Cancer Informatics (Jan 2014)

StickWRLD as an Interactive Visual Pre-Filter for Canceromics-Centric Expression Quantitative Trait Locus Data

  • Robert Wolfgang Rumpf,
  • Samuel L. Wolock,
  • William C. Ray

DOI
https://doi.org/10.4137/CIN.S14024
Journal volume & issue
Vol. 13s3

Abstract

Read online

As datasets increase in complexity, the time required for analysis (both computational and human domain-expert) increases.

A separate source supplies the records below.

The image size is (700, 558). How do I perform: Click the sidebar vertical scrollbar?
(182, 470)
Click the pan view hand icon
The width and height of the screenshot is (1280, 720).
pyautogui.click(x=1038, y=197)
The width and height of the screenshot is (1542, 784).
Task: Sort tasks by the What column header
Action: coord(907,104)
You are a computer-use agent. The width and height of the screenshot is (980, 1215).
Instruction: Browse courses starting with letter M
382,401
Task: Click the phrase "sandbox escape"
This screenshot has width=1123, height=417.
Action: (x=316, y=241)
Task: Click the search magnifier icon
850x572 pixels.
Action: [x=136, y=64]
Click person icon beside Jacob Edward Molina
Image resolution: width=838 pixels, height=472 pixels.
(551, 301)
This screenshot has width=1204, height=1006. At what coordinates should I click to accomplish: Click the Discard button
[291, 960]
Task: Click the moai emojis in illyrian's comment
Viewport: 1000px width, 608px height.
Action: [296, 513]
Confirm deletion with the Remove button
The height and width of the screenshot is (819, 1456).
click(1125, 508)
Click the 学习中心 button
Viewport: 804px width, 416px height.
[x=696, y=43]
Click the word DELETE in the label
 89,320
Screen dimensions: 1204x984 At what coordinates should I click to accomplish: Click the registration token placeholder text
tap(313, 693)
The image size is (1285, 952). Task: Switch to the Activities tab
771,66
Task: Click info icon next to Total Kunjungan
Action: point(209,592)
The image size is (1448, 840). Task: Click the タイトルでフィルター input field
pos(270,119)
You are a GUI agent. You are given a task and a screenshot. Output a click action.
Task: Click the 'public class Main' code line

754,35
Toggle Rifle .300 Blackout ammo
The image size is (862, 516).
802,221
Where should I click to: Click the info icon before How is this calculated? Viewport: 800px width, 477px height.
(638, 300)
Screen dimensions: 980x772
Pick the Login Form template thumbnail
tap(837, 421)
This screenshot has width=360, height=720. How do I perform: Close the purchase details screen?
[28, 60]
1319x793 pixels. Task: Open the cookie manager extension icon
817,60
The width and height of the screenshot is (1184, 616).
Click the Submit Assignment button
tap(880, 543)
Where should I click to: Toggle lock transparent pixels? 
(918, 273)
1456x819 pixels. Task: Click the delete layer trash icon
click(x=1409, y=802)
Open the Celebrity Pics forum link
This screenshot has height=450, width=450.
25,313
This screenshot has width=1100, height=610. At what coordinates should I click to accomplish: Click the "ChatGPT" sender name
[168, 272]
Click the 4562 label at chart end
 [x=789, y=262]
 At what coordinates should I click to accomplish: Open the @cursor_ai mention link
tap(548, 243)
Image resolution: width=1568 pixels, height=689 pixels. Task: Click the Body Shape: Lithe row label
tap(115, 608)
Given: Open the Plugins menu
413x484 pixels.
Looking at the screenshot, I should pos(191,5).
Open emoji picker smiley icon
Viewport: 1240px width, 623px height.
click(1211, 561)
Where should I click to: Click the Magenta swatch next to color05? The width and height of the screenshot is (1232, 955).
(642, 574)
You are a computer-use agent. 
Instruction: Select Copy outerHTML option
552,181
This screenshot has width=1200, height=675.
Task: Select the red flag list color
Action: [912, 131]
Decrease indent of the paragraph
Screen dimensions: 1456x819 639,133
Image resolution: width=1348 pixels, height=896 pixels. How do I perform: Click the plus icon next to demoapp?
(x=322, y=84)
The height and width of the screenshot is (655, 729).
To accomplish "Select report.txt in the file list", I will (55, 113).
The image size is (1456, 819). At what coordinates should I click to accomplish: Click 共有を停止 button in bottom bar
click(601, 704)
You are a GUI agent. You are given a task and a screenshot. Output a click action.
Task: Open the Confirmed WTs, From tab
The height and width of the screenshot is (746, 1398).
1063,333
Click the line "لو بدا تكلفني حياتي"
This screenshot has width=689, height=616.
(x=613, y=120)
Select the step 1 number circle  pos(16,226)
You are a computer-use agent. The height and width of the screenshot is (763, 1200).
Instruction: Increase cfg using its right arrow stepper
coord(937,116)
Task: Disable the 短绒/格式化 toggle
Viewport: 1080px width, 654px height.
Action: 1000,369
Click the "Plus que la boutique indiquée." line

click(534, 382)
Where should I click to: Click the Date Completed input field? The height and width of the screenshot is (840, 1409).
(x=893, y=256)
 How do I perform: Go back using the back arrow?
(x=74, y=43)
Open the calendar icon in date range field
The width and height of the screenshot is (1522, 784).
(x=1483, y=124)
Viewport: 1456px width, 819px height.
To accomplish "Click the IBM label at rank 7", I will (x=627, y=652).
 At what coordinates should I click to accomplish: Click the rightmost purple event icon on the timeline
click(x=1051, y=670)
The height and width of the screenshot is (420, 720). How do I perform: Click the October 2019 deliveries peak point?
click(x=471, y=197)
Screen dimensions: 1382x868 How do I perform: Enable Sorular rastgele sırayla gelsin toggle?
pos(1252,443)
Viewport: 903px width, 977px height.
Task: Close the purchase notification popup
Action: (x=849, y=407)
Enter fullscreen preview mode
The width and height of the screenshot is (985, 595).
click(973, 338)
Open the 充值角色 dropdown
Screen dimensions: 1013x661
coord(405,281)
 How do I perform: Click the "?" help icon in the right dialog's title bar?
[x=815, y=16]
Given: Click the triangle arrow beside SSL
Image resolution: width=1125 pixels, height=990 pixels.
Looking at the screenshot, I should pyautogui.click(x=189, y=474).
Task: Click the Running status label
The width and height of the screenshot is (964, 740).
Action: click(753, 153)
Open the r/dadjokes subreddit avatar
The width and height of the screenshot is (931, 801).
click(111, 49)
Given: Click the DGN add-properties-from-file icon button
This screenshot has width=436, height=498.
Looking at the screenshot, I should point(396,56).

One of the significant impediments introduced by such burgeoning data is the difficulty in knowing what features to include or exclude from statistical models. Simple tables of summary statistics rarely provide an adequate picture of the patterns and details of the dataset to enable researchers to make well-informed decisions about the adequacy of the models they are constructing. We have developed a tool, StickWRLD, which allows the user to visually browse through their data, displaying all possible correlations. By allowing the user to dynamically modify the retention parameters (both P and the residual, r ), StickWRLD allows the user to identify significant correlations and disregard potential correlations that do not meet those same criteria – effectively filtering through all possible correlations quickly and identifying possible relationships of interest for further analysis. In this study, we applied StickWRLD to a semi-synthetic dataset constructed from two published human datasets. In addition to detecting high-probability correlations in this dataset, we were able to quickly identify gene–SNP correlations that would have gone undetected using more traditional approaches due to issues of low penetrance.